Regulasi itu, lanjut Sadad, regulasi itu juga sudah tertuang dalam UU tentang perlindungan Anak. Tak cukup, bahkan gubernur juga telah mengeluarkan surat edaran untuk mencegah pernikahan dini.

"Dalam UU tentang Perlindungan Anak sudah diatur secara rigid hak dan kewajiban perlindungan anak. Gubernur juga telah mengeluarkan SE untuk cegah pernikahan anak," kata Sadad, Minggu (6/6/2021).

Untuk itu, Sadad menambahkan, regulasi itu harus disertai dengan langkah-langkah kongkrit. Langkah itu yakni penegakan dan sosialisasi serta edukasi sehingga kesadaran para orang tua agar tidak menikahkan dini anak-anaknya.

"Regulasi tersebut harus disertai dengan penegakan hukum, dan tidak kalah pentingnya perlu sosialisasi tentang kesadaran orang tua agar tidak menikahkan anaknya di bawah umur," terang Sadad.

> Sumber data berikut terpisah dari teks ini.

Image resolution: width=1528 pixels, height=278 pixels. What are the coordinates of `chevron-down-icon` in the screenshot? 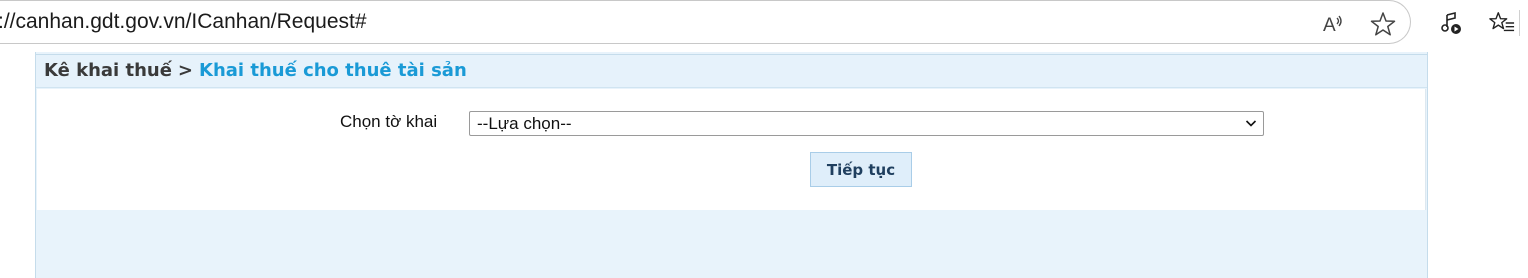 It's located at (1251, 124).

"Edukasi, baik untuk orang tua maupun anak harus dilakukan secara massif dengan menjelaskan sisi negatif dan risiko yang ditimbulkan dari pernikahan anak," tambah Sadad.

Sadad tak menampik bahwa penyebab utama pernikahan dini diakibatkan karena faktor ekonomi. Terlebih lagi di masa pandemi COVID-19 ini, sektor ekonomi semakin memburuk terkena imbasnya. Sehingga banyak dari para orang tua akhirnya memilih menikahkan anaknya secara dini.

"Pandemi corona yang sudah berlangsung setahun lebih ini memperburuk kondisi perekonomian masyarakat. Akibatnya banyak orang tua mengambil jalan pintas menikahkan anaknya meskipun masih di bawah umur," tukas pria yang juga Plt Ketua DPD Partai Gerindra Jatim itu.

Sadad kemudian memaparkan, dari data KPAI, jumlah pernikahan dini tak hanya terjadi di Bondowoso. Namun hampir terjadi merata di seluruh Indonesia.

"Jumlah pernikahan anak di Indonesia dari tahun ke tahun meningkat, tahun ini mencapai angka 11,21 persen, jauh di atas terget sebesar 8 persen dari total populasi perempuan berusia 20-24 tahun," tandas Sadad.